Pass our **test** DataFrame to **classify_data** and store the results.

```
class_df = classify_data(train_df, class_df)
```

A quick peek shows mostly **Ambiguous** classification for the first and last five observations in our **test** DataFrame.

A **Seaborn** scatterplot maps our entire grid.

```
sns.scatterplot(x = class_df['princomp1'],
y = class_df['princomp2'],
hue = class_df['classification'])
```

The following graphic captures the footprint of each class. **Purple** for **Outcome 1** (Diabetes), **Pink** for **Outcome 0** (No Diabetes) and **Gray** for **Ambiguous**.

## Evaluate RCE

Our Pima **test** DataFrame includes labels, which we use to **evaluate** the model.

To prepare the **test** DataFrame for classification, we normalize and PCA transform the DataFrame.

```
pca = PCA(n_components=2)
pca.fit(normalizer(test_features))
test_df = pd.DataFrame(pca.transform(normalizer(test_features)),
columns = ['princomp1',
'princomp2'],
index=test_features.index)
```

We pass this **test_df** to **classify_data**.

```
test_df = classify_data(train_df, test_df)
```

**Seaborn** provides a method to depict a confusion matrix. We attach the known **test** labels to the **test** DataFrame for scoring.

```
test_df = test_df.assign(actual=test_labels)
confusion_matrix = pd.crosstab(test_df['actual'],
test_df['classification'],
rownames=['Actual'],
colnames=['Predicted'])
sns.heatmap(confusion_matrix,
annot=True)
plt.show()
```

The following graphic captures the **confusion matrix** for our two Principal Component **test** DataFrame.

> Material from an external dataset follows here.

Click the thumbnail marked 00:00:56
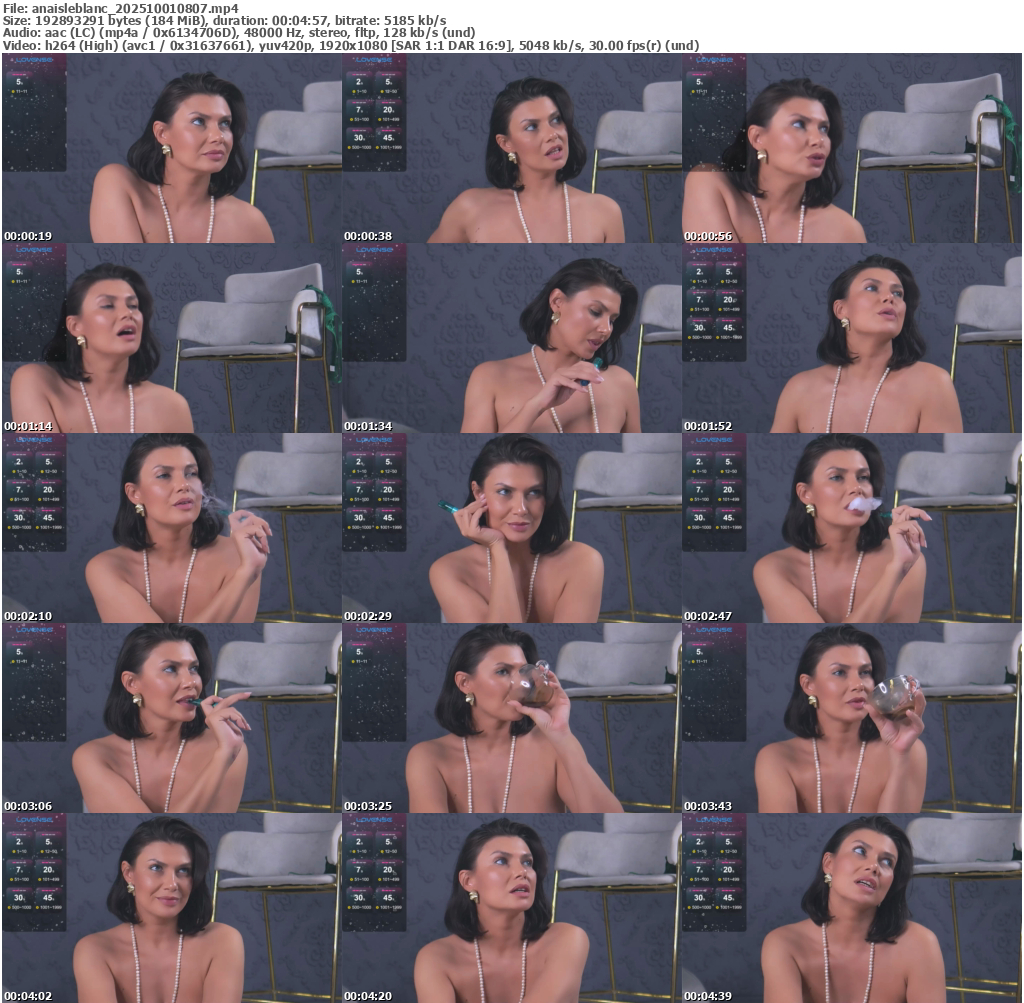The image size is (1024, 1003). [852, 148]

An F1 Score provides a usesful success metric.

```
from sklearn.metrics import f1_score
def calc_success(test_df):
unambiguous_df = test_df.dropna()
ambiguity = (test_df.shape[0] - unambiguous_df.shape[0])/test_df.shape[0]
f1 = f1_score(unambiguous_df.actual,
unambiguous_df.classification)
return { "f1_score" : f1,
"ambiguity" : ambiguity}
```

Our RCE algorithm trained a model with an F1 Score of **0.42** and ambiguity of **26.6%**.

```
calc_success(test_df)
{'f1_score': 0.42424242424242425,
'ambiguity': 0.2662337662337662}
```

## Conclusion

In this blog post we developed an exemplar RCE neural net classifier from scratch. Our initial attempt yielded a model with an F1 Score of **0.42** and ambiguity of **26.6%**. Next month, we will tune hyperparameters in order to improve model success and reduce ambiguity. We will investigate the number of principal components and tune **r**. **r** indicates the maximum value for **Lambda** and puts an upper limit on the maximum size of each circle that represents a given **hit footprint**.